TEXT BLOCK
^^^^^^^^^^^^^^^^
Cetuximab (Erbitux) with pembrolizumab (Keytruda) shows promise in patients with mCRC.
The combination of cetuximab (Erbitux) and pembrolizumab (Keytruda) was found to be well tolerated in patients with RAS wild-type metastatic colorectal cancer (mCRC), according to findings of a phase Ib/II study presented at the 2018 Gastrointestinal Cancers Symposium.
In this trial, 9 patients with RAS wild-type mCRC with an ECOG performance status 0 to 2 were enrolled to receive pembrolizumab at a fixed dose of 200 mg for 3 weeks with standard cetuximab at a 400 mg/m2 loading dose followed by 250 mg/m2 weekly. Additionally, correlative serial biopsies were performed both at baseline and at 9 weeks. Primary objectives for this study were to examine the adverse event (AE) profile of the combination and estimate the objective response rate (ORR), as well as the 6-month progression-free survival (PFS).
^^^^^^^^^^^^^^^^
Collection entries:
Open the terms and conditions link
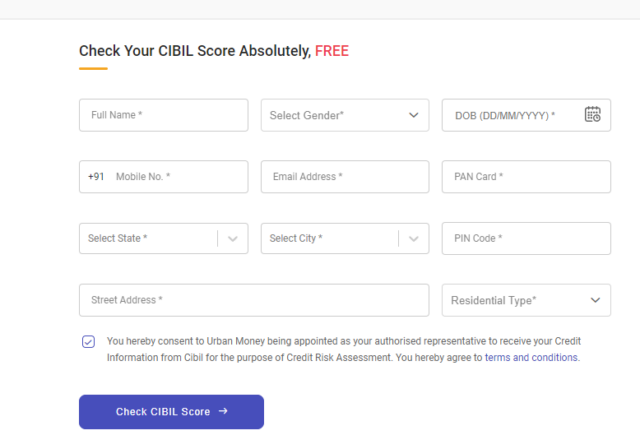Screen dimensions: 640x435 click(x=531, y=358)
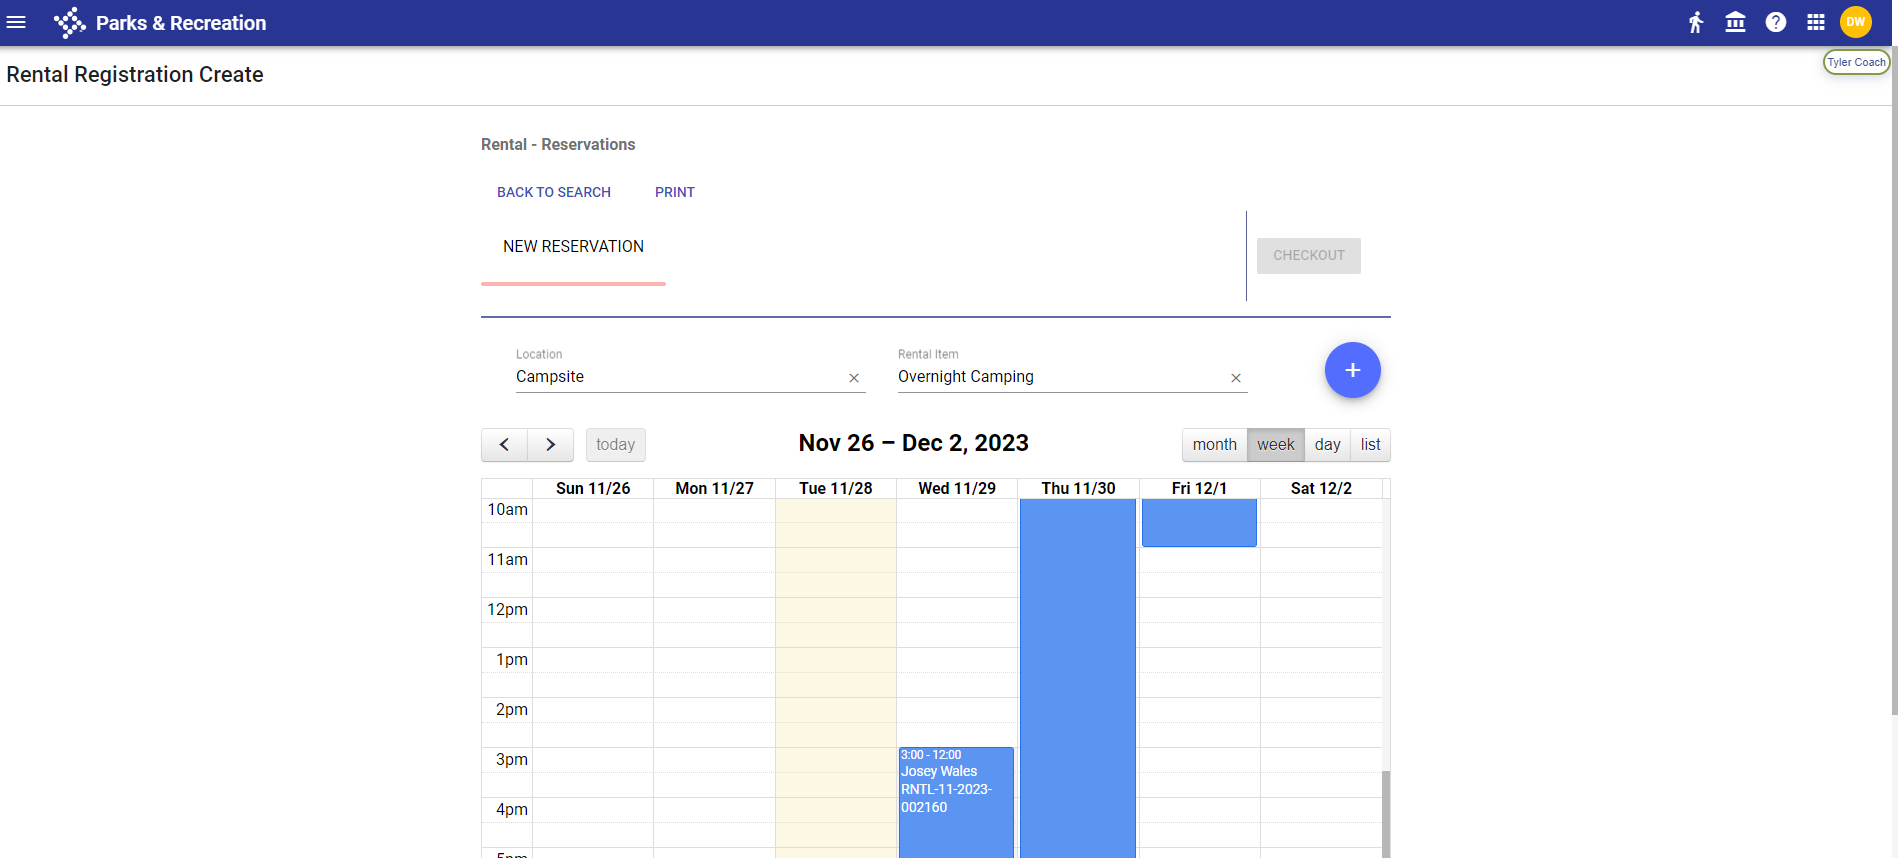Switch calendar to month view
Viewport: 1898px width, 858px height.
coord(1214,445)

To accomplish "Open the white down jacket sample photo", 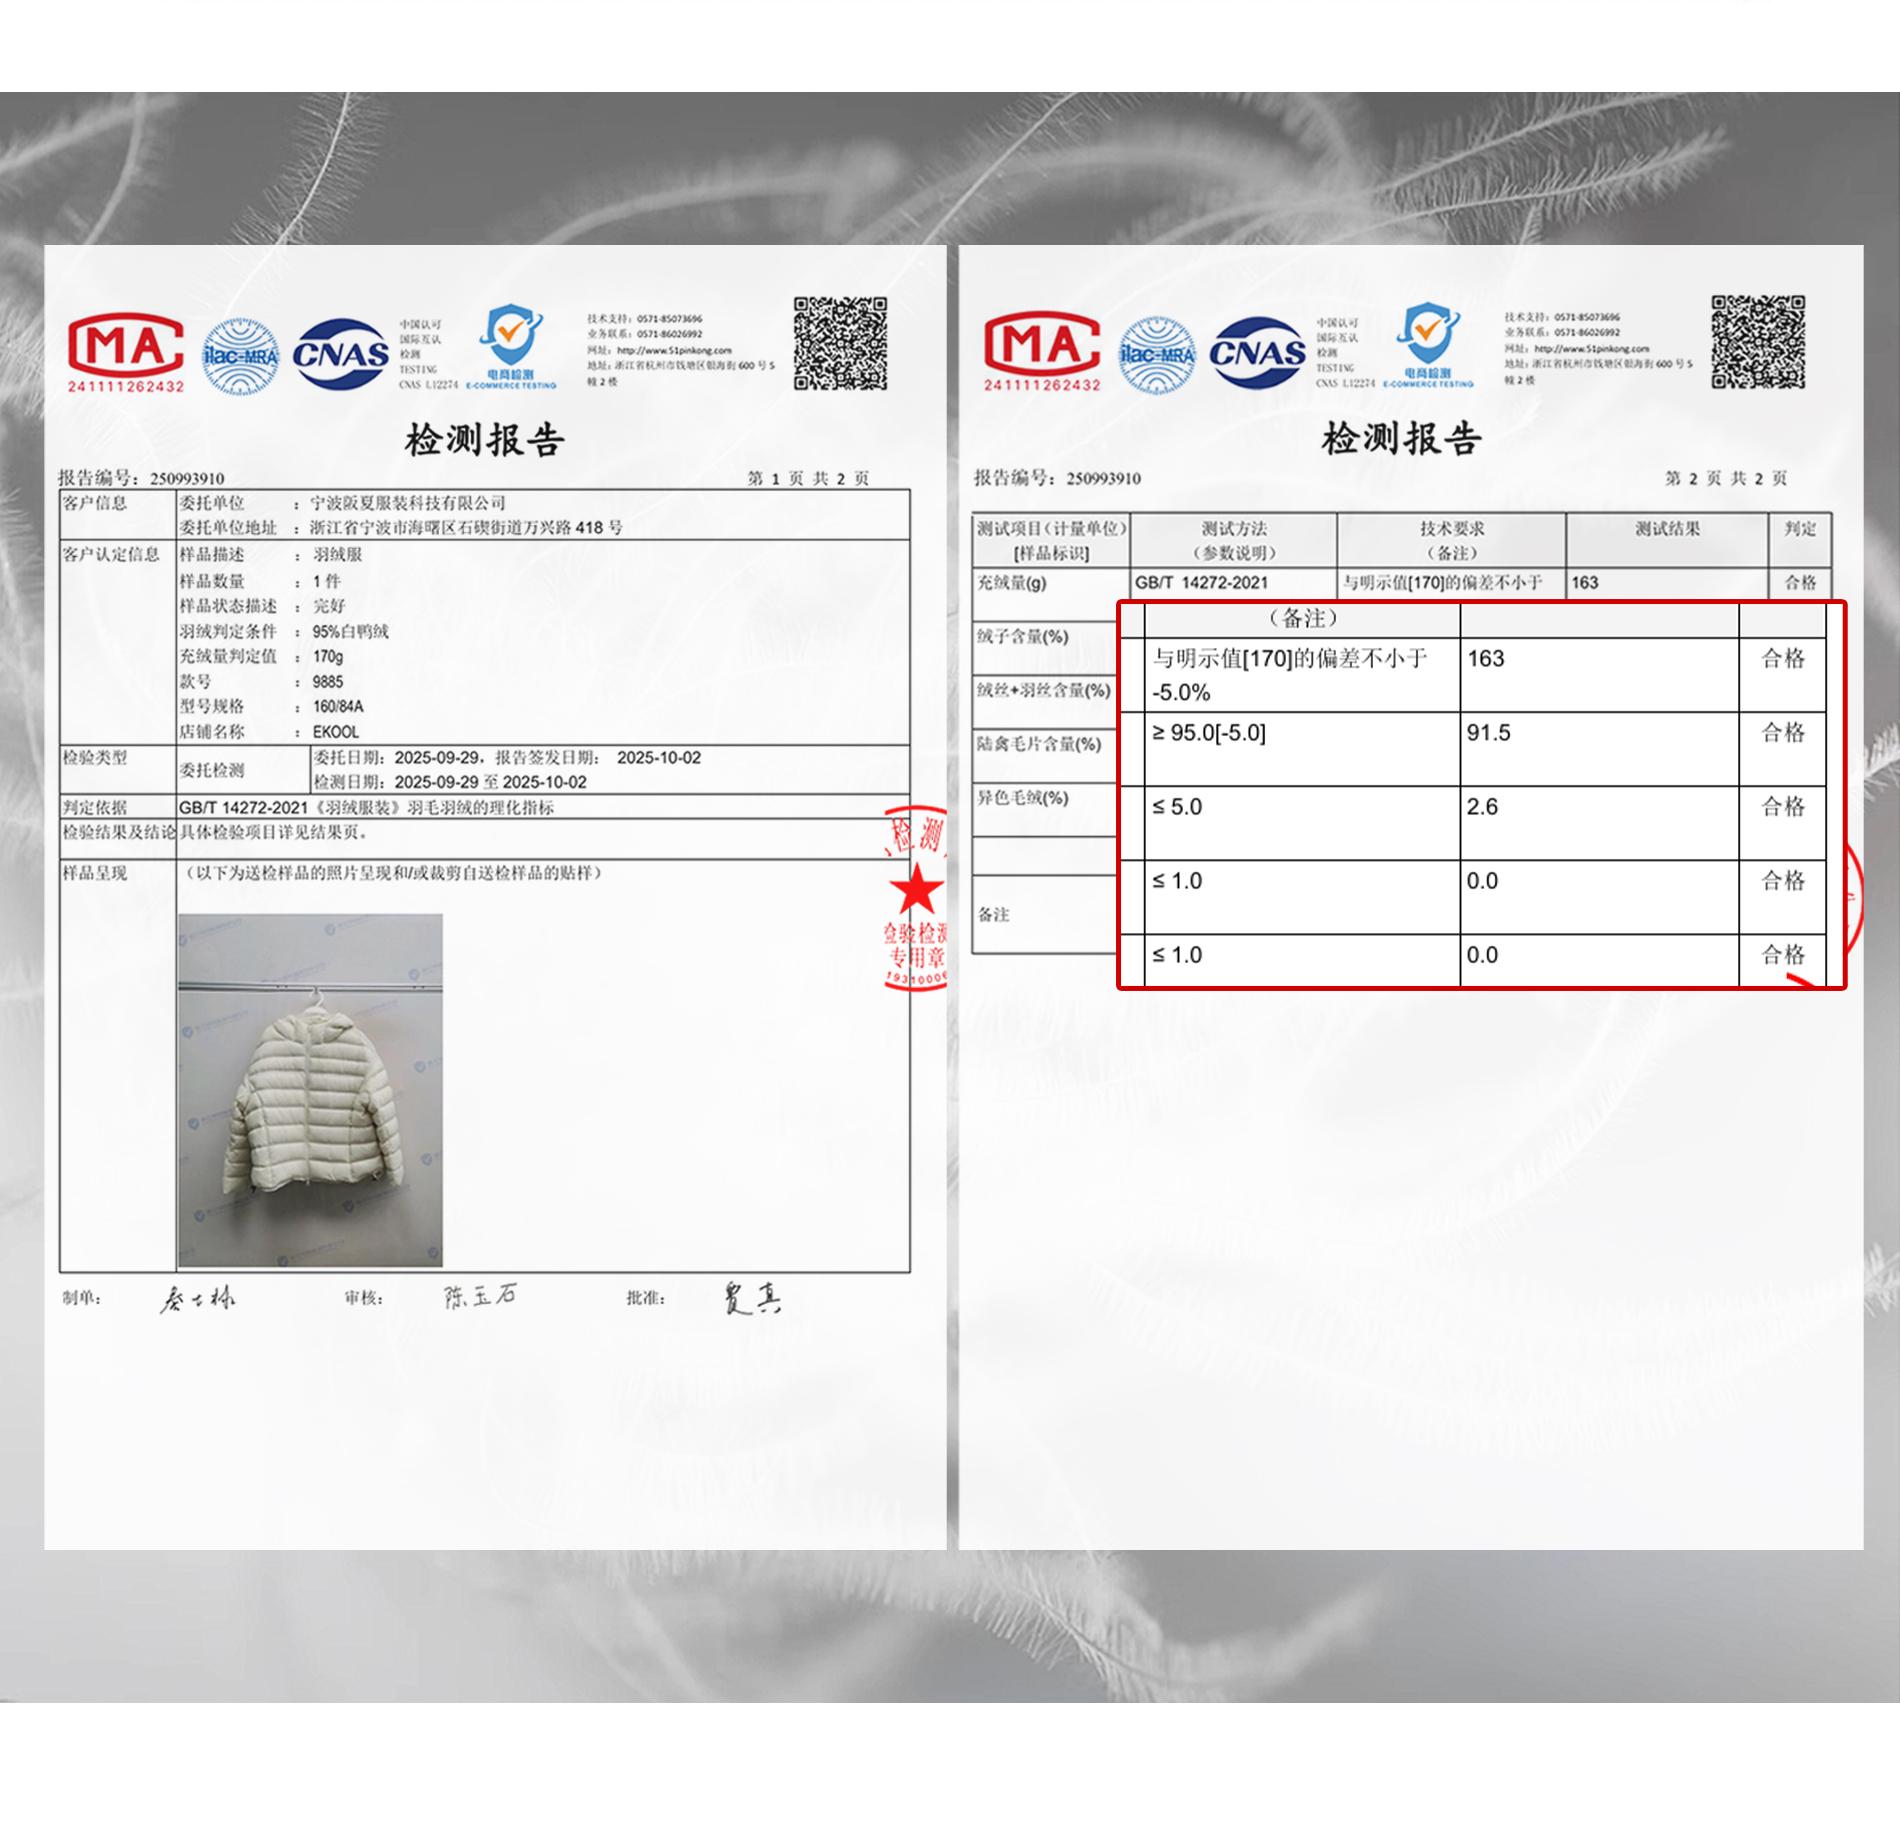I will coord(310,1090).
^^^^^^^^^^^^^^^^
EXERCISE INSTRUCTIONS
(1) Answer these questions using the text on cetuximab with pembrolizumab:
(a) At what event were the phase Ib/II study findings presented?
(b) How many patients were enrolled in the trial?
(c) At what two points were the correlative serial biopsies performed?
(2) Repeat the part of the text on cetuximab with pembrolizumab that opens with the words containing "In this trial, 9" and closes with "progression-free survival (PFS).".

RESULTS FOR EACH TASK
(1)
(a) The 2018 Gastrointestinal Cancers Symposium.
(b) Nine patients.
(c) At baseline and at 9 weeks.

(2)
In this trial, 9 patients with RAS wild-type mCRC with an ECOG performance status 0 to 2 were enrolled to receive pembrolizumab at a fixed dose of 200 mg for 3 weeks with standard cetuximab at a 400 mg/m2 loading dose followed by 250 mg/m2 weekly. Additionally, correlative serial biopsies were performed both at baseline and at 9 weeks. Primary objectives for this study were to examine the adverse event (AE) profile of the combination and estimate the objective response rate (ORR), as well as the 6-month progression-free survival (PFS).